As you have requested… here is a corn-free / potato starch-free baking powder. Years ago I went on a mission to find a Phase 1 friendly baking powder, which led me to just making my own. It’s cost effective and even if you don’t care about corn-free or preservatives, this is a great option when you’re in a pinch! Baking powder is one of those ingredients that you always seem to have on hand…until you are in the middle of baking something and you go to reach for it, and find that you’re all out! Or in my case, since I don’t do all that much baking, it’s expired. If you try to substitute baking soda for baking powder, your results will be less than desirable. The good news — you can make your own using only 2 ingredients!
Many commercial baking powders contain phosphates and/or aluminum, which are both chemicals I like to avoid when possible. It also tastes better! Some people notice a metallic taste with aluminum sulfate–based powders. And the only reason corn starch or potato starch is used is to keep the powder from clumping in commercial varieties. I’ve never had an issue with my homemade baking powder clumping.
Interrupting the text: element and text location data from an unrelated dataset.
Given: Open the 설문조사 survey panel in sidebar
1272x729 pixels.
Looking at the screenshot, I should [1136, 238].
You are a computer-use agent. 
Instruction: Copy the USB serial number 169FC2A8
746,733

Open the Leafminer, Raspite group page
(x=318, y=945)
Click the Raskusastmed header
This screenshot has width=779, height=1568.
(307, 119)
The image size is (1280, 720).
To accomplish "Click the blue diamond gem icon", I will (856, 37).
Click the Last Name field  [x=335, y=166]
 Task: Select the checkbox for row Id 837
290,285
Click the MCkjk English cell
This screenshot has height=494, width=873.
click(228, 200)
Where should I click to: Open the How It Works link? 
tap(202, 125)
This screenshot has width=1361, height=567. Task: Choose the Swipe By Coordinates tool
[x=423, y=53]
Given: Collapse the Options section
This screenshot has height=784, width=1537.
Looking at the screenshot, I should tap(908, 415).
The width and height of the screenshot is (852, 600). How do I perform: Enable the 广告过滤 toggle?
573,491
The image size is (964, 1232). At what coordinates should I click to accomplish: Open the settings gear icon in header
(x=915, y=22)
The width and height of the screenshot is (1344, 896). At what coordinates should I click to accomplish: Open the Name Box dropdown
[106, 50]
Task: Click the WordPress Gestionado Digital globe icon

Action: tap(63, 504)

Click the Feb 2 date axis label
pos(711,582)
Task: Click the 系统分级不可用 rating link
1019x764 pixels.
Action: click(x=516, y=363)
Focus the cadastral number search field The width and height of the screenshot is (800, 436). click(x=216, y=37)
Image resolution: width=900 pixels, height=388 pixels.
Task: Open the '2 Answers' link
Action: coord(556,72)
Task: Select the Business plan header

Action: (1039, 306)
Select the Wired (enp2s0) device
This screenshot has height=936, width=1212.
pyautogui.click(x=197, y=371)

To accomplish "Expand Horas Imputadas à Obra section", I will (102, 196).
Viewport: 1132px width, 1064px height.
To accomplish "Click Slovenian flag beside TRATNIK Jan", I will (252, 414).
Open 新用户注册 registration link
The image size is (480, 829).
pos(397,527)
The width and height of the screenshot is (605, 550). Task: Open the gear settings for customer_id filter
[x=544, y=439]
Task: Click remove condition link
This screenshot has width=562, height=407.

So keep it simple and avoid all the unnecessary ingredients by making your own.
There are many factors that are critical to successful baking, but one easy one to troubleshoot is – Is your baking soda expired? So double-check the date before using. Below I’ve provided a pre-mixed option as well as a ratio that equals a teaspoon that you can just throw into your recipe lickety-split.
Corn-FREE Baking Powder
If you’re in a pinch or just need a corn-free/ potato starch free baking powder… you’re in luck!
- 1/4 cup cream of tartar
- 2 tablespoons baking soda
- Sift cream of tartar and baking soda through fine strainer 3 times into small bowl.
- Store in an airtight container, like a wide-mouth mason jar.
- Use masking tape or freezer tape and a permanent marker to label and date so you know when it will expire. Store at room temperature, away from sunlight, for 4-6 weeks.
Use 1/2 teaspoon cream of tartar and 1/4 teaspoon baking soda for each teaspoon of baking power called for in the recipe. No need to sift, just throw into the recipe!